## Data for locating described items
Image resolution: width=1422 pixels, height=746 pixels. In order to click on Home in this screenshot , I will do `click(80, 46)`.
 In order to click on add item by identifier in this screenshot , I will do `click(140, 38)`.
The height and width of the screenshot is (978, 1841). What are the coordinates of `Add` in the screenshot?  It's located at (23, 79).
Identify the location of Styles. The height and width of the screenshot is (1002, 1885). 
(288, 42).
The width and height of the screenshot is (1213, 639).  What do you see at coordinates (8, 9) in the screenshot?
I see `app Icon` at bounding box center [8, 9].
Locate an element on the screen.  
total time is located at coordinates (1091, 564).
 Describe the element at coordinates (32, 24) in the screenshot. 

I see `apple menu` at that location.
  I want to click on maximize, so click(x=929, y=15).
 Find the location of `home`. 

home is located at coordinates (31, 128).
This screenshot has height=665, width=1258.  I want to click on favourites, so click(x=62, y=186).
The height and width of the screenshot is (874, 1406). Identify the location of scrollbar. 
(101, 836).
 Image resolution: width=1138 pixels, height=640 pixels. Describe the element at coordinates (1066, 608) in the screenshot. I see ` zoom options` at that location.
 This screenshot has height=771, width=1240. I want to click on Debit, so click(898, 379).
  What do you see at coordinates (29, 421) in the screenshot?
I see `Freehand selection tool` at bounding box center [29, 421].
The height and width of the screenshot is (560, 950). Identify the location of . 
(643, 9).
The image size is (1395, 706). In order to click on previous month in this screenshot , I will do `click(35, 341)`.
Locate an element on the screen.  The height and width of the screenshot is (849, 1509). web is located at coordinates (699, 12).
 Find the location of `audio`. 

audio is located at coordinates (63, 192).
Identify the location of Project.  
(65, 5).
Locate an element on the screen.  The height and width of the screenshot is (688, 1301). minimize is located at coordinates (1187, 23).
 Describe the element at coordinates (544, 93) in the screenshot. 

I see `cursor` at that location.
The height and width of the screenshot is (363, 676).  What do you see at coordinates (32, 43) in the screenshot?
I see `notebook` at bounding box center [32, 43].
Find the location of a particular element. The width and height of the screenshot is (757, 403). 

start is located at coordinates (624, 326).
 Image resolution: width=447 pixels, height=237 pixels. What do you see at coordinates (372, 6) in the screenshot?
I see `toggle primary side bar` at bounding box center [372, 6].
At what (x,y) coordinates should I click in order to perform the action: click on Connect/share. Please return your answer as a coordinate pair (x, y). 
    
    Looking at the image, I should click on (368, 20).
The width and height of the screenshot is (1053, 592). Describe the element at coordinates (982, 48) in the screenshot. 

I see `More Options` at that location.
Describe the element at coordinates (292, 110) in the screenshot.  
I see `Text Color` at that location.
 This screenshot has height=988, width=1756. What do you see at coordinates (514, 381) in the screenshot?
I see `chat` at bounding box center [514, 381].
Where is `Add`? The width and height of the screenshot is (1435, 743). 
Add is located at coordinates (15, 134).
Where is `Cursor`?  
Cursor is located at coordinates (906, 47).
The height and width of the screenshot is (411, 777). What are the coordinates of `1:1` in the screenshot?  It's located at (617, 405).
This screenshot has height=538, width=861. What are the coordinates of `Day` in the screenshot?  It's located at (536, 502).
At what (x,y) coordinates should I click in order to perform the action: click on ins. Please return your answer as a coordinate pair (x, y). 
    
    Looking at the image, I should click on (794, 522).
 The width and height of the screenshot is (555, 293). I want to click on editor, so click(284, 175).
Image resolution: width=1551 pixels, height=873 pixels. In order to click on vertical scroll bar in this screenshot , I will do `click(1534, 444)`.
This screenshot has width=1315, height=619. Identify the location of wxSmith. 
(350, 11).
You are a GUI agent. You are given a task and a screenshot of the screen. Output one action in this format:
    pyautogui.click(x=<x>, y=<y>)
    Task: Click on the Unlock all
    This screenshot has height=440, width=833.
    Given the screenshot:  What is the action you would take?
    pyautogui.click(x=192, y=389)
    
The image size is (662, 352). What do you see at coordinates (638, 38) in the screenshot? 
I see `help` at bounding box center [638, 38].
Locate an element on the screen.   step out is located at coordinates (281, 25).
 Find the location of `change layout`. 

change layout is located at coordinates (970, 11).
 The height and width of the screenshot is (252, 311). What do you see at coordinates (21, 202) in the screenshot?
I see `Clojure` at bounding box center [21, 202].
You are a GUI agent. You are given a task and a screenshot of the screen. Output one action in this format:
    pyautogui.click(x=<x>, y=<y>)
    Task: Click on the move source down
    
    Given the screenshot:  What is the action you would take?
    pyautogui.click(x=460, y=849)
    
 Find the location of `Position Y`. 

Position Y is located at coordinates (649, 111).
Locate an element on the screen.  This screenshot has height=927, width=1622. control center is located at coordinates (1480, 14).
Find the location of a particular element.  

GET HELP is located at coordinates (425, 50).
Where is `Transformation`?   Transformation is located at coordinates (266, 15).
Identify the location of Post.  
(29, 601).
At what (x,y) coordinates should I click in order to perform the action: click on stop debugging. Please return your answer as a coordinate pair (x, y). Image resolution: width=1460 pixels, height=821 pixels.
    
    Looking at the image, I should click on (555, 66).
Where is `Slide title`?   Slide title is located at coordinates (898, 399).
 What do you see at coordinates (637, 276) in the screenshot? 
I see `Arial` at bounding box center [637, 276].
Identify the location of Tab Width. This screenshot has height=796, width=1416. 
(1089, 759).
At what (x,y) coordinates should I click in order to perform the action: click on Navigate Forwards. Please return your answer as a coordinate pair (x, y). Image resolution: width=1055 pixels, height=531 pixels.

## Aim
Identify every line of the data above that contains the string "answer", matching case, and copy each such line.

## Task result
At what (x,y) coordinates should I click in order to perform the action: click on Connect/share. Please return your answer as a coordinate pair (x, y). 
At what (x,y) coordinates should I click in order to perform the action: click on ins. Please return your answer as a coordinate pair (x, y). 
At what (x,y) coordinates should I click in order to perform the action: click on stop debugging. Please return your answer as a coordinate pair (x, y). Image resolution: width=1460 pixels, height=821 pixels.
At what (x,y) coordinates should I click in order to perform the action: click on Navigate Forwards. Please return your answer as a coordinate pair (x, y). Image resolution: width=1055 pixels, height=531 pixels.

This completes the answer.